I am using Tensorflow 2.10 in windows with a NVIDIA RTX 2060 SUPER (with tensor cores) for deep learning. But when enabling mixed precision of float16 the time per epoch actually becomes slower than faster.

Code:

import tensorflow as tf
import ssl

ssl._create_default_https_context = ssl._create_unverified_context

(train_x, train_y), (test_x, test_y) = tf.keras.datasets.cifar100.load_data()

tf.keras.mixed_precision.set_global_policy("mixed_float16")

model = tf.keras.Sequential([
    
    tf.keras.layers.Lambda(lambda x : x / 255, input_shape=(32,32,3)),
    tf.keras.layers.Conv2D(filters=64, kernel_size=(4,4)),
    tf.keras.layers.MaxPool2D(),
    tf.keras.layers.Conv2D(filters=32, kernel_size=(2,2)),
    tf.keras.layers.MaxPool2D(),
    tf.keras.layers.Flatten(),
    tf.keras.layers.Dense(4096, activation="relu"),
    tf.keras.layers.Dense(4096, activation="relu"),
    tf.keras.layers.Dense(4096, activation="relu"),
    tf.keras.layers.Dense(4096, activation="relu"),
    tf.keras.layers.Dropout(0.2),
    tf.keras.layers.Dense(100),
    tf.keras.layers.Activation("softmax", dtype="float32")
    ])

model.compile(optimizer="adam", loss=tf.keras.losses.SparseCategoricalCrossentropy(), metrics=["accuracy"])

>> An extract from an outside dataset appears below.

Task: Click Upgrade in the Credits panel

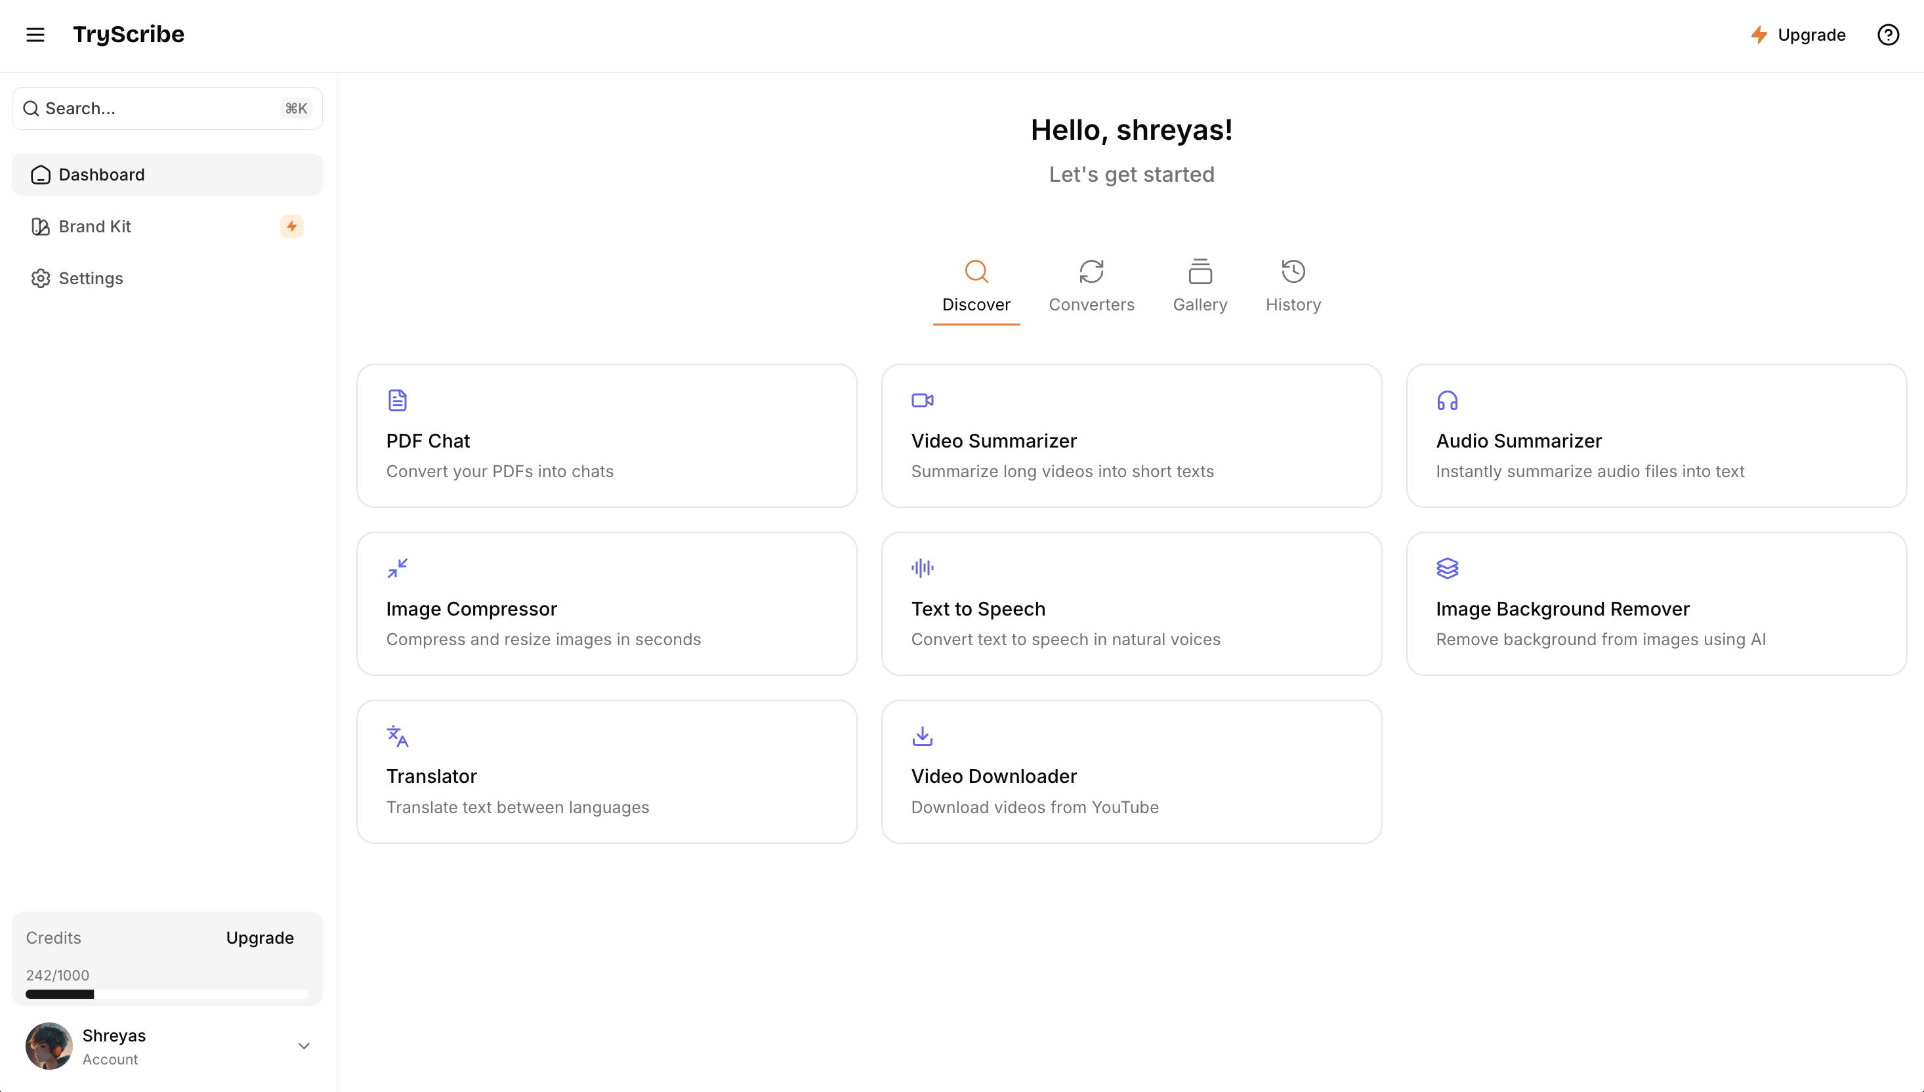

print("compute dtype of first layer: ", model.layers[0].compute_dtype)

model.fit(train_x, train_y, epochs=100, batch_size=1020)

model.evaluate(test_x, test_y)

I put some images of the problem: Here's an image of without using mixed precision , And here's an image using mixed precision, more slow

Running the code in Google Colab that uses a more modern version of tensorflow (TF 2.15) does work well, and is faster with mixed precision than without it (as it should be). Here's the link to the colab: Google Colab

I'm not an expert using tensorflow and I have been trying to fix this error for weeks, some help would be appreciated. Thanks!

Other Information:

I'm using cuDNN version 8.1.1 and Cuda 11.2, that are technically the compatible versions.

2

There are 2 best solutions below

2
On BEST ANSWER

The solution I found is switch to Ubuntu (Linux) and update to the newer Tensorflow 2.15.

In this version mixed precision (float16) is twice of fast compared to the classic float32.

I also upgrade from Cuda 11.2 to 12.2 and from Cudnn 8.1.1 to 8.9

3
On

I am not exactly sure what is the essence of the problem here. By definition, mixed precision accelerates the learning process by using both 16-bit and 32-bit floating-point types. This is because matrix multiplications and convolutions are quite computationally expensive in 32-bits. However, performing the same calculations in 16-bits heavily reduces the bandwidth required to process the aforementioned computations. Subsequently, this entails more data being processed per epoch. Thus, less time.

Theoretically, you ought to be able to achieve the same accuracy by training the model in mixed precisions. This is because the final loss calculations are calculated in 32-bits. Subsequently, this preserves the model's ability to learn effectively.